Collected data
______
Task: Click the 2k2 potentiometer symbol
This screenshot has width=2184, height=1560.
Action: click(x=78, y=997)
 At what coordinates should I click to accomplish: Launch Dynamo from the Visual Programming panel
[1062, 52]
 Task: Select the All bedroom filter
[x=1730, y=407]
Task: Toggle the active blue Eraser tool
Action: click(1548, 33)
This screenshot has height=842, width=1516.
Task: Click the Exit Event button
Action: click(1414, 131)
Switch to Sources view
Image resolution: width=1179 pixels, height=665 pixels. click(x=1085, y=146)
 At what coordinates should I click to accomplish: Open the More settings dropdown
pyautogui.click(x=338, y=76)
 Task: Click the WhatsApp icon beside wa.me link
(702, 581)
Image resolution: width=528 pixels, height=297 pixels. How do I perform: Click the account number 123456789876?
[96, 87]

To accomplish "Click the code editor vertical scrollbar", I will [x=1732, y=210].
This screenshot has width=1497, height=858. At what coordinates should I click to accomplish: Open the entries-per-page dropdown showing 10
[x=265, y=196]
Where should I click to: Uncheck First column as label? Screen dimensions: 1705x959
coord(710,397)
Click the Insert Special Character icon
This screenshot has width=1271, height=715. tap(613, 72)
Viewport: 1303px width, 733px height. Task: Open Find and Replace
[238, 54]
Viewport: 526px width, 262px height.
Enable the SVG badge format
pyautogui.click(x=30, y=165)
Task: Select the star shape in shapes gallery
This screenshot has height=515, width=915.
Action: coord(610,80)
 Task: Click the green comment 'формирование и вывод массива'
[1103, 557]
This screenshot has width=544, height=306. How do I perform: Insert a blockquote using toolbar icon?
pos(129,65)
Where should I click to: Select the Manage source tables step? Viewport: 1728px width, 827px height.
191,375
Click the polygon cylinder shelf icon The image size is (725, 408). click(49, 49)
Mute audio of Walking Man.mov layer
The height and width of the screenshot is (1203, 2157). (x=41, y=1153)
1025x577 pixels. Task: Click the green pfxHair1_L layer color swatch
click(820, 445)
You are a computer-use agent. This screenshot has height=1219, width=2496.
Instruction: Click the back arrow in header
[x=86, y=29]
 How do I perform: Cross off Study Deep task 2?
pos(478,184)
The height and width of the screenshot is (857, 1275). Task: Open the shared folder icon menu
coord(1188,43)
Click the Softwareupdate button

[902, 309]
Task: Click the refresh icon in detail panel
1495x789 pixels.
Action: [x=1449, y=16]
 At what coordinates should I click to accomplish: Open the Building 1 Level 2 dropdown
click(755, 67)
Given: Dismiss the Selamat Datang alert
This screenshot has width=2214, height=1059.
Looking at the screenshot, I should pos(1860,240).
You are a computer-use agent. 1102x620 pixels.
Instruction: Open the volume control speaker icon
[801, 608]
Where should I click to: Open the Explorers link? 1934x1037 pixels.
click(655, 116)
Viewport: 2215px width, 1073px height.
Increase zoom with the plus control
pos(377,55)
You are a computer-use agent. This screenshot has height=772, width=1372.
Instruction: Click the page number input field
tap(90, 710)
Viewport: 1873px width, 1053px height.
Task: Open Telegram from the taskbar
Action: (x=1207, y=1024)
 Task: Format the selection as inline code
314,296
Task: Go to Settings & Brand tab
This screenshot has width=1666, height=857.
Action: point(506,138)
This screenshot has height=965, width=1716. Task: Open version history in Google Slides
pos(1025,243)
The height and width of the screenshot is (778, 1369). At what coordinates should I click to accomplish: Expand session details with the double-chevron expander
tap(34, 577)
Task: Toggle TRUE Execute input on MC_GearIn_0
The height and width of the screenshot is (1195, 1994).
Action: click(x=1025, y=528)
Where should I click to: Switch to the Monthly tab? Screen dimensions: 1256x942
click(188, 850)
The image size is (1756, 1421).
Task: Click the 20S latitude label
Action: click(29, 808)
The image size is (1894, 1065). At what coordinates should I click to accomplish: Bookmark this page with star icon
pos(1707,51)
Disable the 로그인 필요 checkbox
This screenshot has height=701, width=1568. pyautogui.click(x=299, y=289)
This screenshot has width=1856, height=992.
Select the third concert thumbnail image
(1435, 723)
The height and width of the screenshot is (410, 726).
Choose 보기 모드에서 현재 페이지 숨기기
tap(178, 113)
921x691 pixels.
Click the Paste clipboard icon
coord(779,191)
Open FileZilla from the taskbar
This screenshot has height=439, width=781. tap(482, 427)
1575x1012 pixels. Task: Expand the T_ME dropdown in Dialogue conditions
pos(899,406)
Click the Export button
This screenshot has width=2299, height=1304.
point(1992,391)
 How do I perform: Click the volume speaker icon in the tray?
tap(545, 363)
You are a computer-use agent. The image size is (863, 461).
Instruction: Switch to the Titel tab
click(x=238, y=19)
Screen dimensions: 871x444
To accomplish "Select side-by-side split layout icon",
______
### [EXERCISE OBJECTIVE]
Above are the records. Copy the lines beginning at the one that has "1495x789 pixels." and ending with the one that has "You are a computer-use agent. 1102x620", unchanged.

### [FINISHED EXERCISE]
1495x789 pixels.
Action: [x=1449, y=16]
 At what coordinates should I click to accomplish: Open the Building 1 Level 2 dropdown
click(755, 67)
Given: Dismiss the Selamat Datang alert
This screenshot has width=2214, height=1059.
Looking at the screenshot, I should pos(1860,240).
You are a computer-use agent. 1102x620 pixels.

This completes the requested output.